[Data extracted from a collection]
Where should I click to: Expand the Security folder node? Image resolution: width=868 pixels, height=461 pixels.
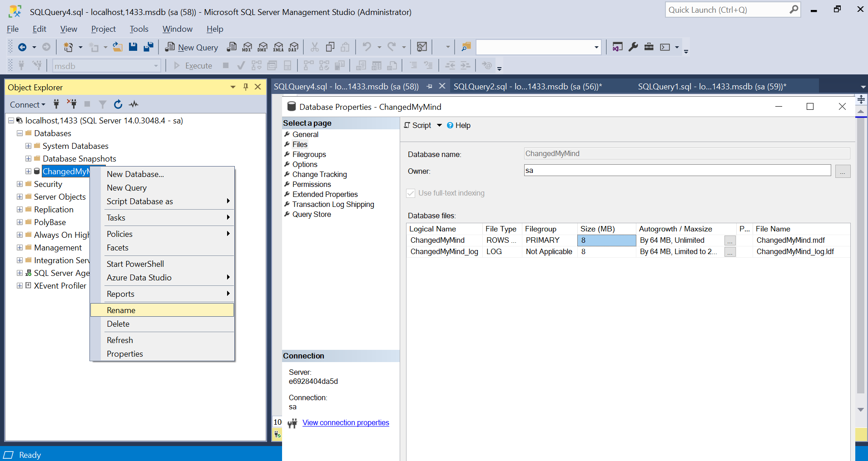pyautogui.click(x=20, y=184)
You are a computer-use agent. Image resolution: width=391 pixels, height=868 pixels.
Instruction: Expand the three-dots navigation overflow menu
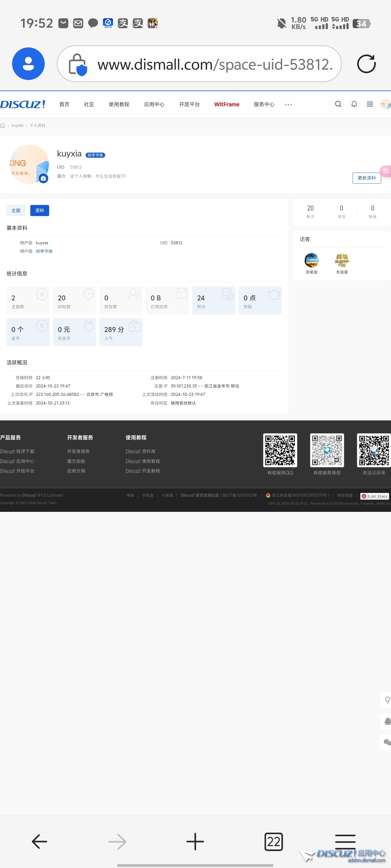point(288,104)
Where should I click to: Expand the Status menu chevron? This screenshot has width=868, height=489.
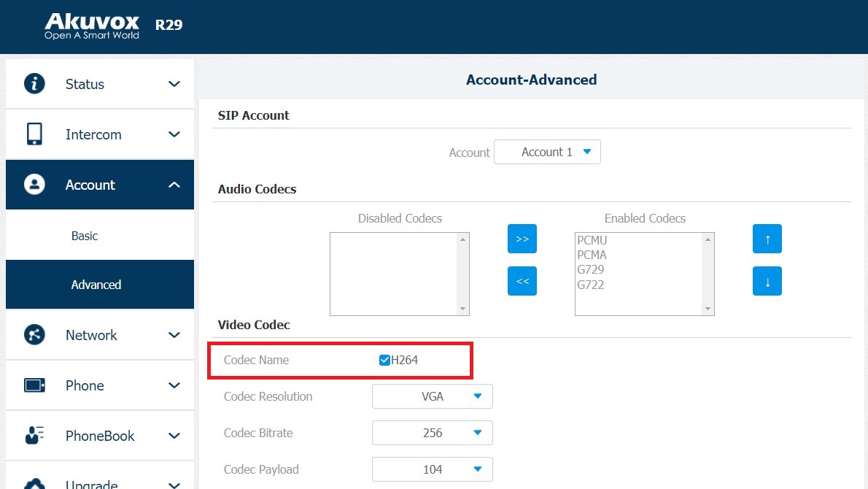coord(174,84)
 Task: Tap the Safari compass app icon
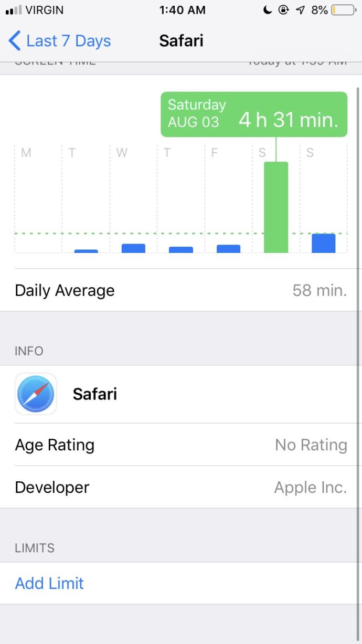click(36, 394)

==

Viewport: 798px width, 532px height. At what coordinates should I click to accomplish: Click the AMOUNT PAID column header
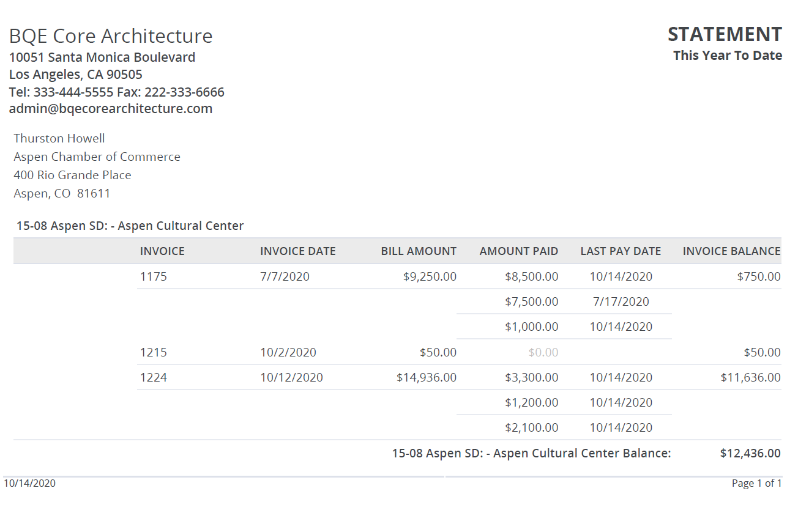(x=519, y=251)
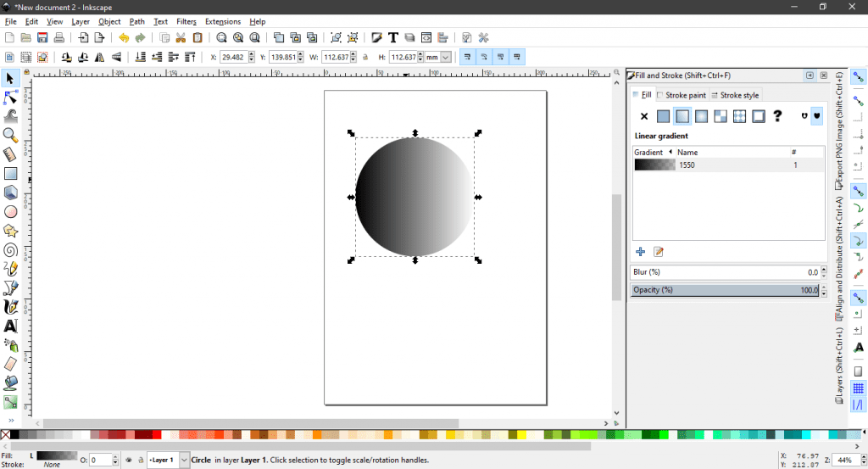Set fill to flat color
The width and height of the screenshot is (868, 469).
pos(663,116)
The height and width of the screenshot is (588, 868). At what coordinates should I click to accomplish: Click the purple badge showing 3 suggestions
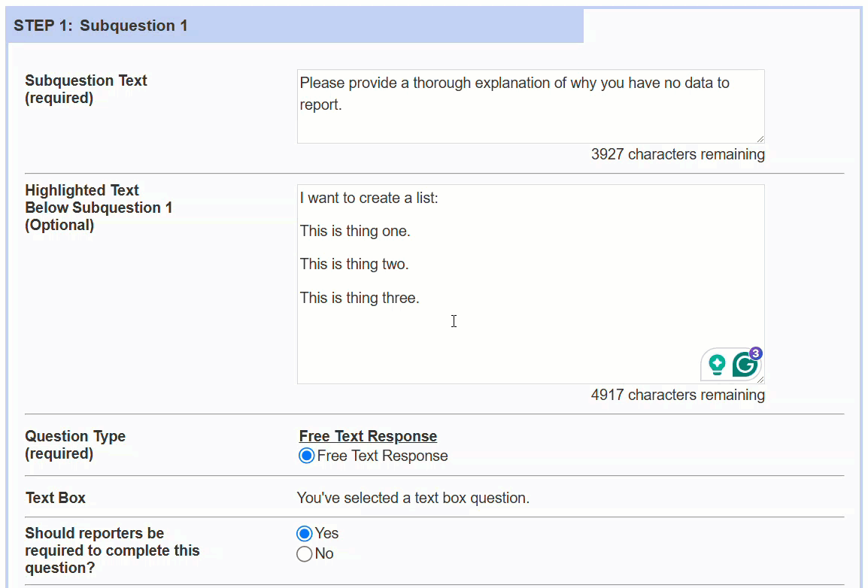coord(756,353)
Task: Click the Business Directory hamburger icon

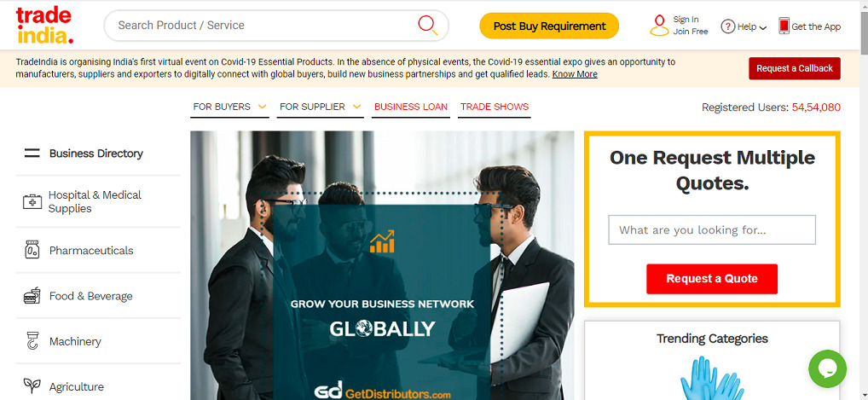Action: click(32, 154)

--

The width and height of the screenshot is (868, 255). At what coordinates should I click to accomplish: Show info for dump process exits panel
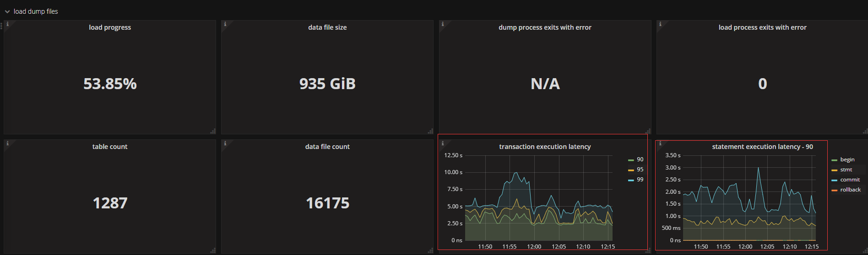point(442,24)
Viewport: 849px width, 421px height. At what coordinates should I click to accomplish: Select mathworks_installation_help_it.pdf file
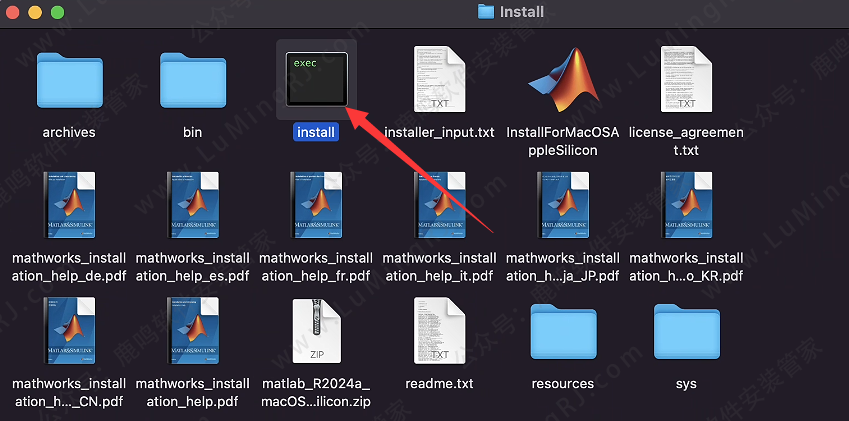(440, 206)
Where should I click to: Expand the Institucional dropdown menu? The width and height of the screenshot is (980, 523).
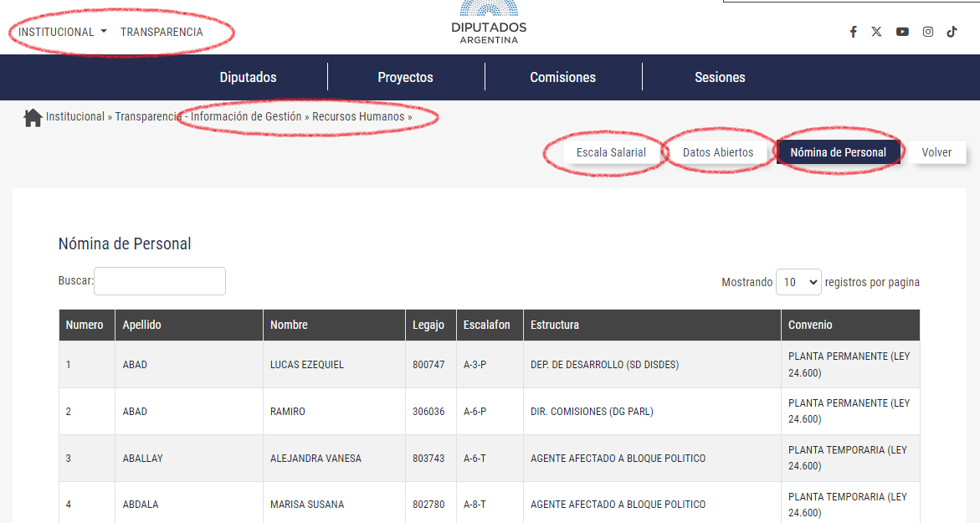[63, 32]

- Exercise description -
Text only, no pictures: please print exactly the lines above from the line with "Where should I click to: Expand the Security" up to and including the line with "You are a computer-use", and nothing else.

- Task response -
Where should I click to: Expand the Security folder node? Image resolution: width=868 pixels, height=461 pixels.
pyautogui.click(x=20, y=184)
You are a computer-use agent. Image resolution: width=391 pixels, height=868 pixels.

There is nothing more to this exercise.